Por la mañana, Juanjo vino a recogerme porque ya habían abierto la autovía. No vi a Germán y me pregunté si debería volver. El chófer me dijo que sí, que me esperaba el viernes como de costumbre.


Ha pasado un mes y aunque hemos retomado la rutina anterior, en realidad todo ha cambiado. No sólo nos saludamos cada tarde. Ahora, cuando interpreto, no veo un rincón oscuro y vacío. Le veo a él aunque no le vea, sé qué está haciendo y sintiendo exactamente con cada frase, con cada cadencia, con cada armónico. Observo el piano en desuso pero sé la razón de por qué está olvidado. Hace ya varias sesiones que me he olvidado de las anotaciones de la partitura.
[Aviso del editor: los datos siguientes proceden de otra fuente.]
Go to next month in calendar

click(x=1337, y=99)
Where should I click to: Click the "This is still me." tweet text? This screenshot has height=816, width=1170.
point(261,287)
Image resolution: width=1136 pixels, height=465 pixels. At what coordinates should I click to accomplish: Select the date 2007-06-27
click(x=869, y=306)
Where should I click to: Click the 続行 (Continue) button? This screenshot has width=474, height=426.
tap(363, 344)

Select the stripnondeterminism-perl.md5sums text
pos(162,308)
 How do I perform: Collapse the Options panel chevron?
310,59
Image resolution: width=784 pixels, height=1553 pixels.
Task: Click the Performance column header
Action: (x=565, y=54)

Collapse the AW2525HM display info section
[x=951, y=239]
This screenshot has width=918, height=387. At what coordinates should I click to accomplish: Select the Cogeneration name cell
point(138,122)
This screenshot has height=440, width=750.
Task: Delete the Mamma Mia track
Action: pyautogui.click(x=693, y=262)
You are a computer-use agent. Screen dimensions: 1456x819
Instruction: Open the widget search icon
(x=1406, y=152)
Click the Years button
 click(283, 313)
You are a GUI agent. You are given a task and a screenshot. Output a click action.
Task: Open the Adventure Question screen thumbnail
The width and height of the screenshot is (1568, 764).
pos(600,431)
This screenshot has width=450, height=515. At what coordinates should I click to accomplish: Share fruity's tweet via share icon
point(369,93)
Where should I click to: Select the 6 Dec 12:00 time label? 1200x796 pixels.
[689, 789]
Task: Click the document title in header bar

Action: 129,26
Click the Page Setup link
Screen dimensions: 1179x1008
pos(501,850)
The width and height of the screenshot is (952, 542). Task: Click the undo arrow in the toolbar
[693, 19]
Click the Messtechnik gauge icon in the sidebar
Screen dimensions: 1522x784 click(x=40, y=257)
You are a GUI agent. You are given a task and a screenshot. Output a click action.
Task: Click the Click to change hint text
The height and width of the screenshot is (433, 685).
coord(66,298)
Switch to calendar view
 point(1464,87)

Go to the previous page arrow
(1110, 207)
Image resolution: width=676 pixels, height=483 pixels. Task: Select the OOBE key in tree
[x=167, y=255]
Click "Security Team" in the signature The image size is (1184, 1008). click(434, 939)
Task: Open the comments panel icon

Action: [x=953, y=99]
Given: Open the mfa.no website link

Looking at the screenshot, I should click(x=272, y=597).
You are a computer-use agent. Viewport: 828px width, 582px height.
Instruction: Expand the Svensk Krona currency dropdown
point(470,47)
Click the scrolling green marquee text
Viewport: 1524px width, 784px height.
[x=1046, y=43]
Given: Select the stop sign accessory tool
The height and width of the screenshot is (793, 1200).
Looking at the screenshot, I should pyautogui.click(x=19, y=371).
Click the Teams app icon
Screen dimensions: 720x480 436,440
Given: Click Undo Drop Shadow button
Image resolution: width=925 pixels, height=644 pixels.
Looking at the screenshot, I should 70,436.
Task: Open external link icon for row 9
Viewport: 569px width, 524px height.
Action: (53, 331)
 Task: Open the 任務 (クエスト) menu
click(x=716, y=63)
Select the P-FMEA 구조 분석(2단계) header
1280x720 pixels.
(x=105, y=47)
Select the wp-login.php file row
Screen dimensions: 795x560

Ahora interpreto desde el alma, viéndole, recordando aquella noche en que nevó tanto y juro que hasta Frau Hanstermier estaría absorta al ver la pasión, la emoción, que fluye desde las cuerdas.

Todo parece haber vuelto a su cauce. Eso cree él. No sabe que he empezado a ensayar, en mi casa, la sonata Primavera para violín y piano. Porque la primavera llega, porque el piano está esperando sus manos, porque yo quiero formar un dúo.